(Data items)
::::

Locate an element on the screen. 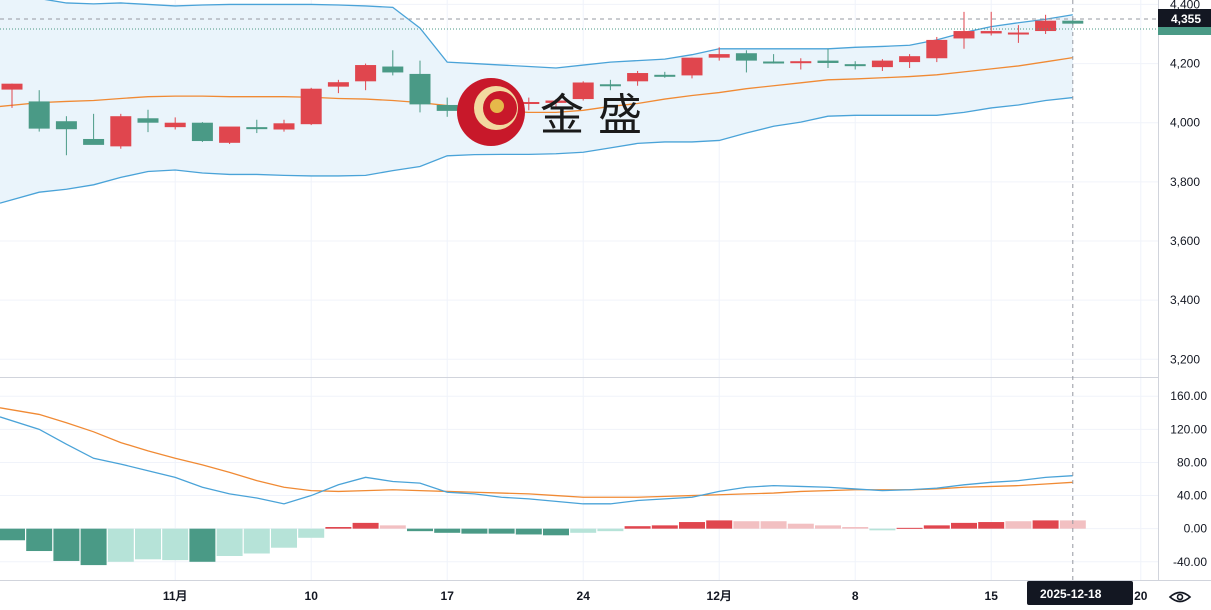 This screenshot has width=1211, height=610. price-tick-label: 3,800 is located at coordinates (1185, 182).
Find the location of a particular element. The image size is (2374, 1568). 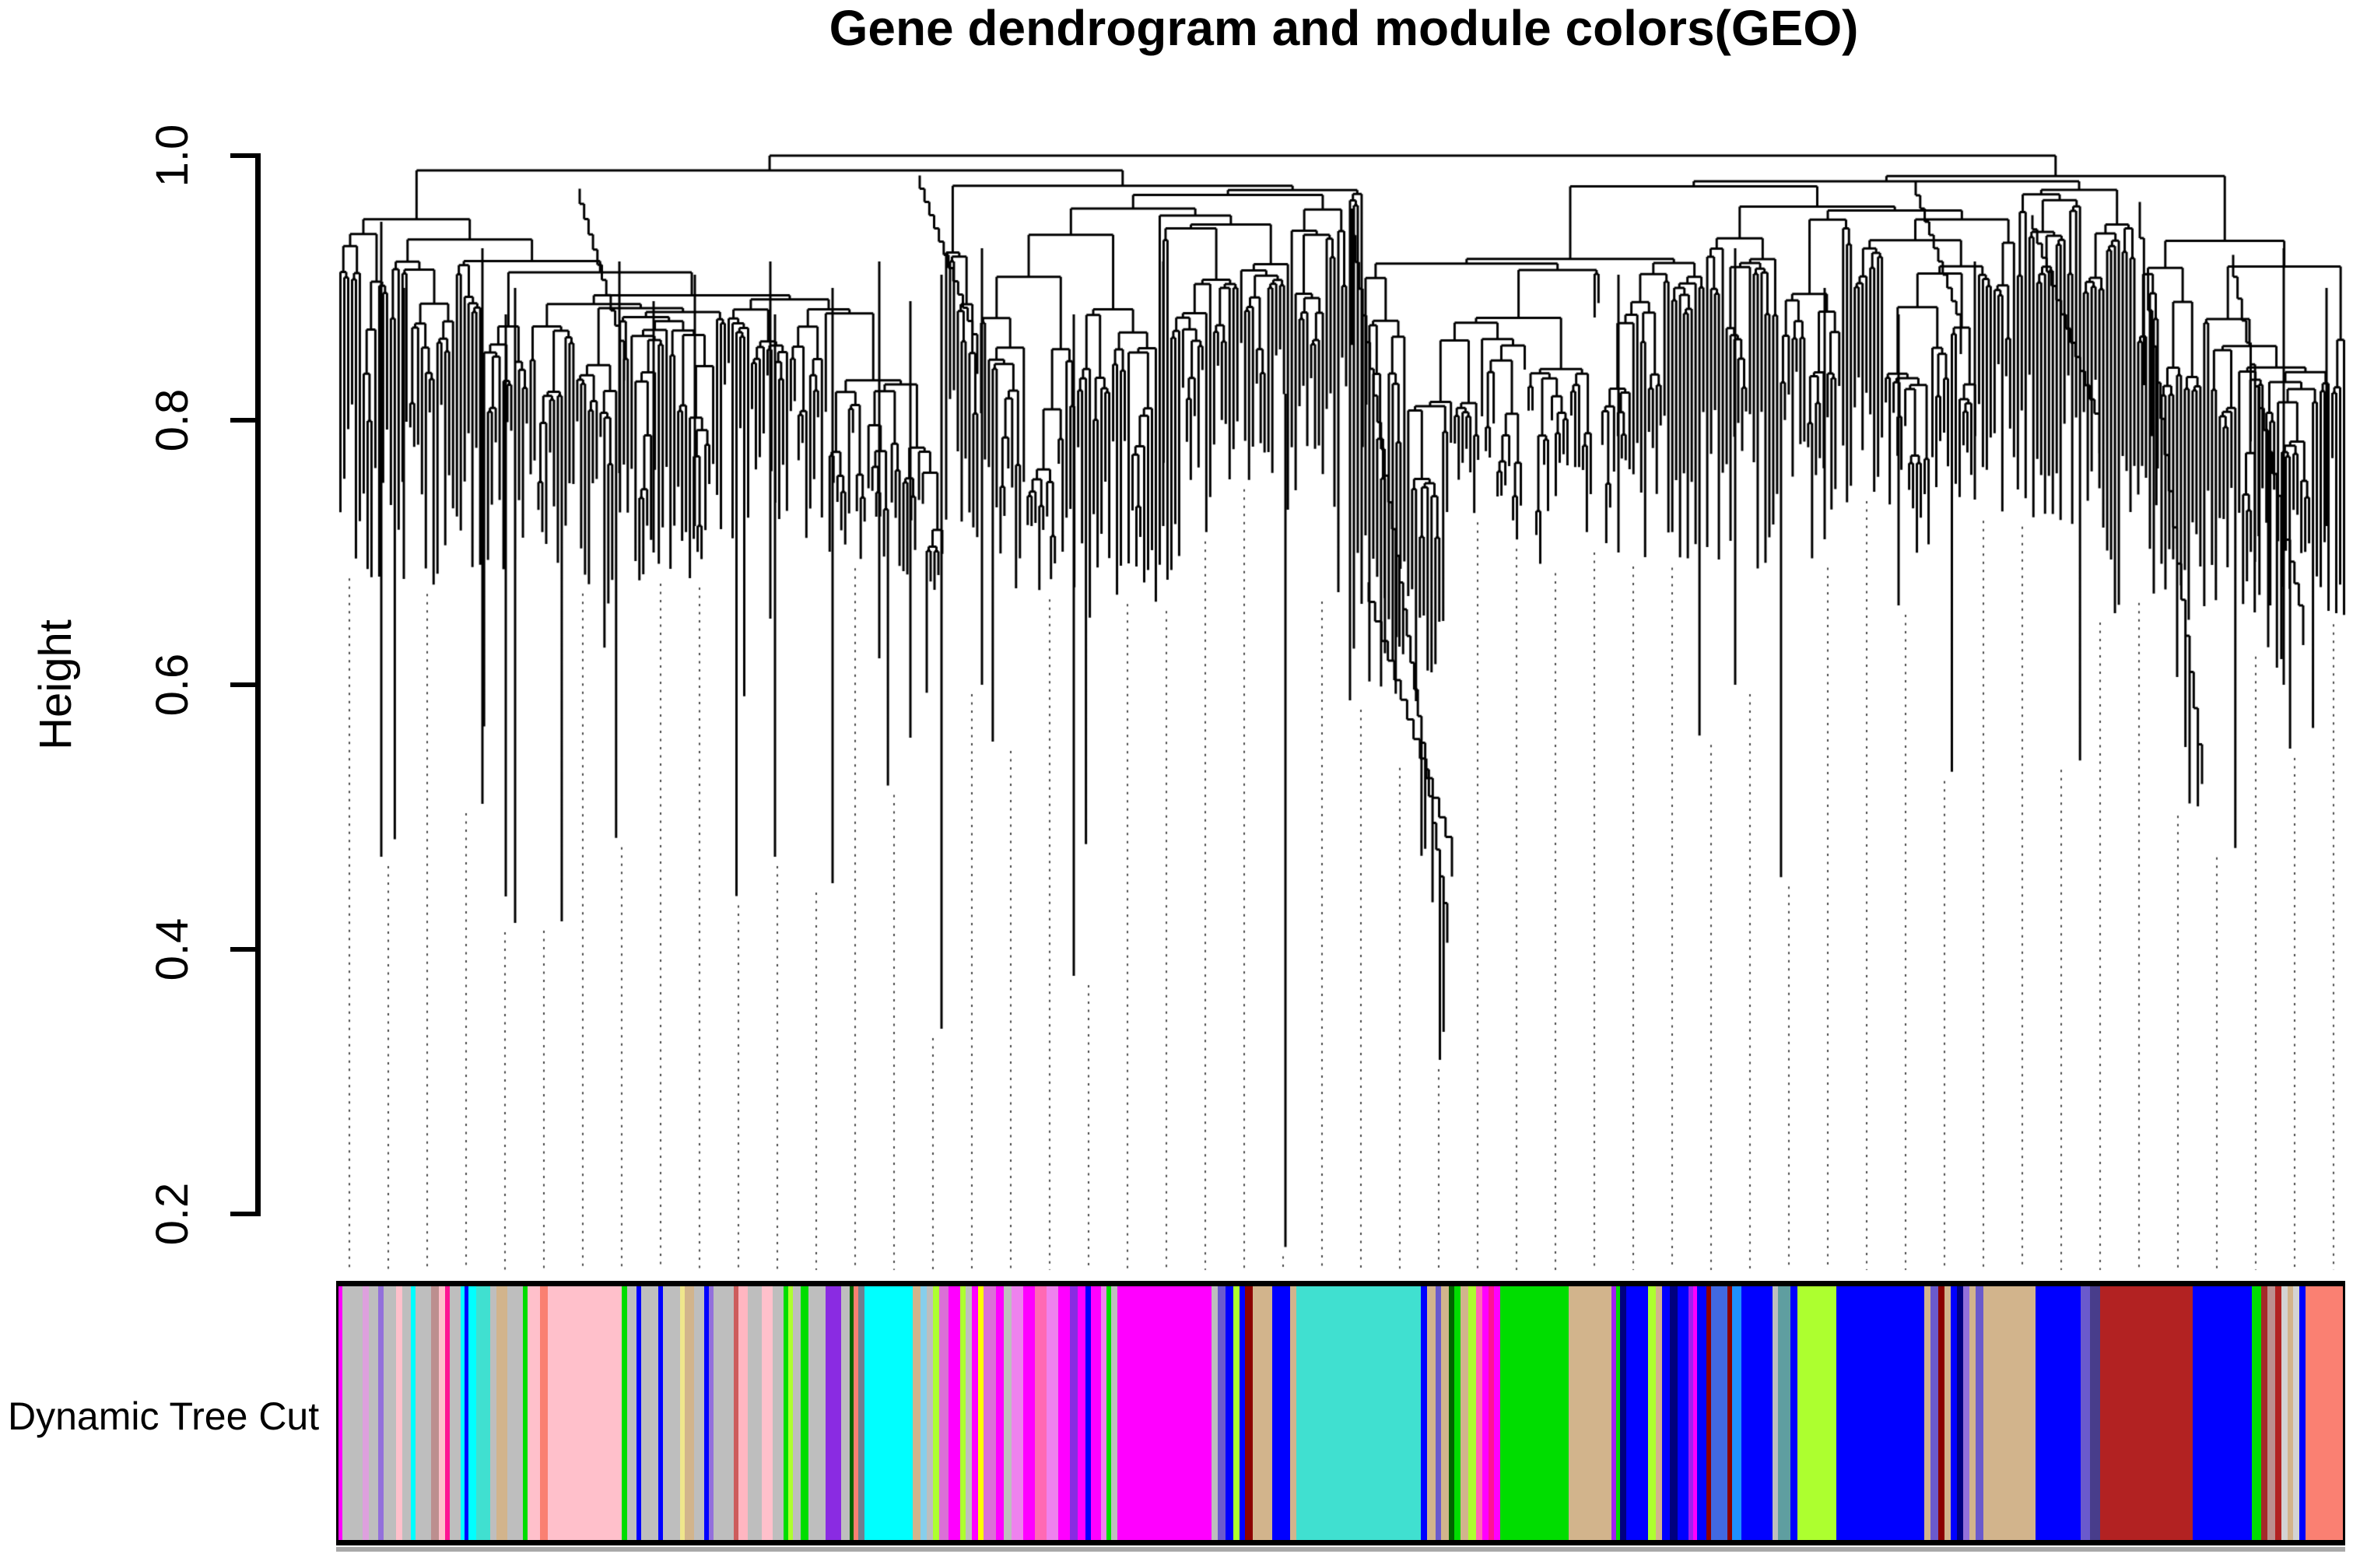

module-color-bar is located at coordinates (1340, 1413).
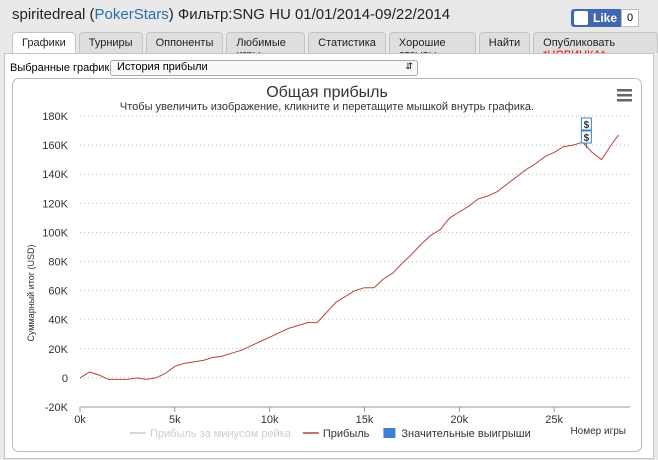 This screenshot has height=460, width=658. I want to click on tab: Хорошие отзывы, so click(432, 46).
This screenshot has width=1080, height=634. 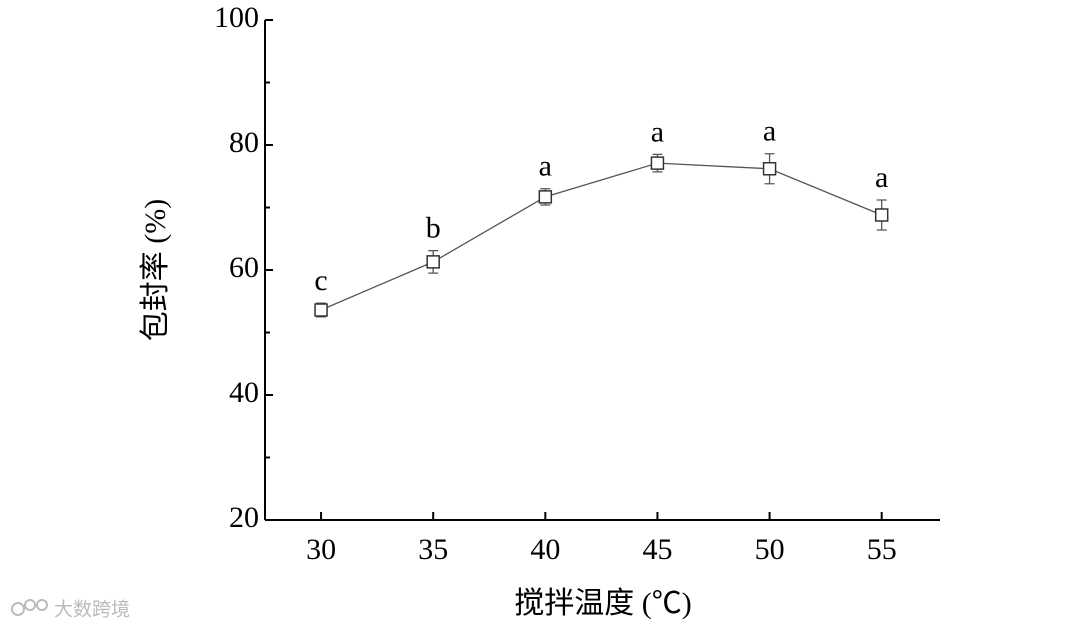 What do you see at coordinates (92, 609) in the screenshot?
I see `watermark: 大数跨境` at bounding box center [92, 609].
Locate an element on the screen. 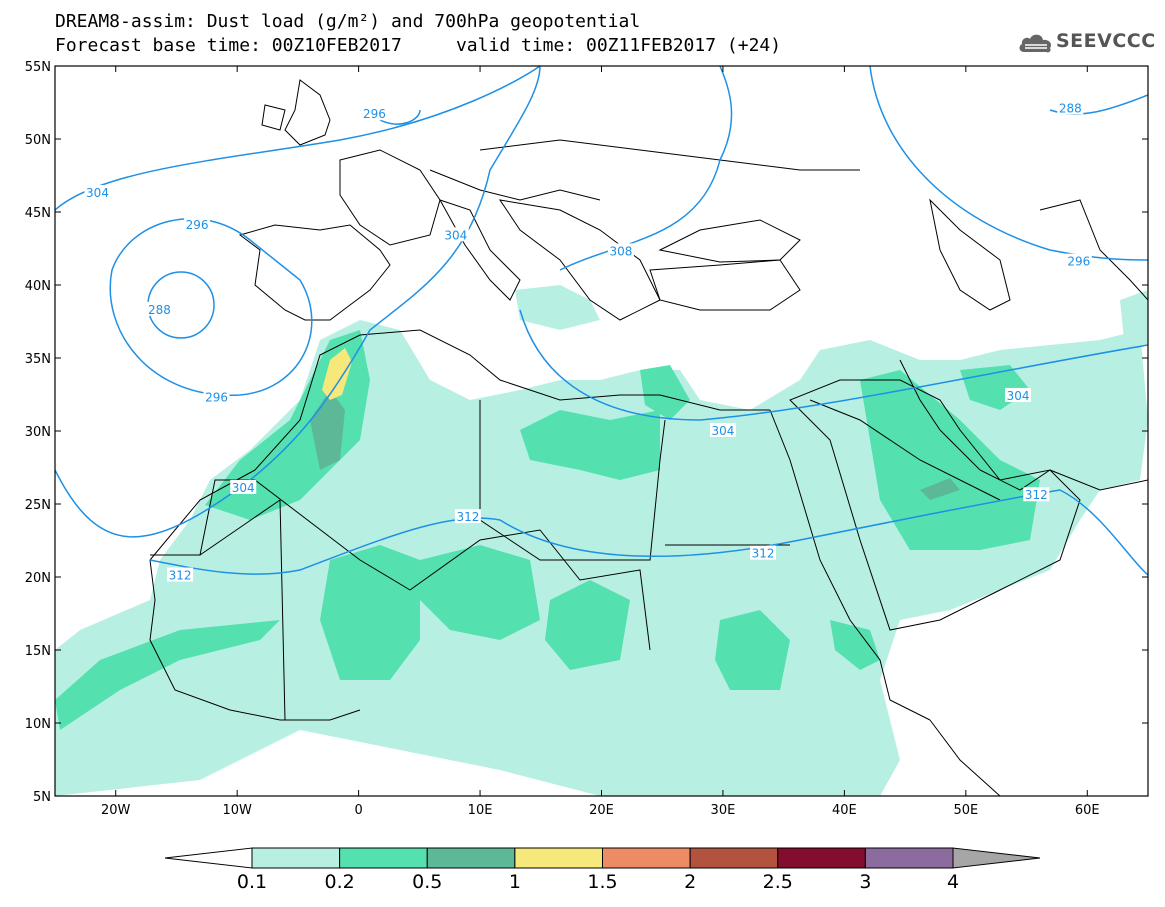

::::

▶ Exercise
Copy out the entries word for word, beginning with the line that contains "Find the location" and ending with the line that contains "This screenshot has height=460, width=658.", and omit the pictures.

▶ The answer
Find the location of a particular element. The image size is (2374, 1568). 

module-color-bar is located at coordinates (1340, 1413).
 This screenshot has height=460, width=658. I want to click on tab: Хорошие отзывы, so click(432, 46).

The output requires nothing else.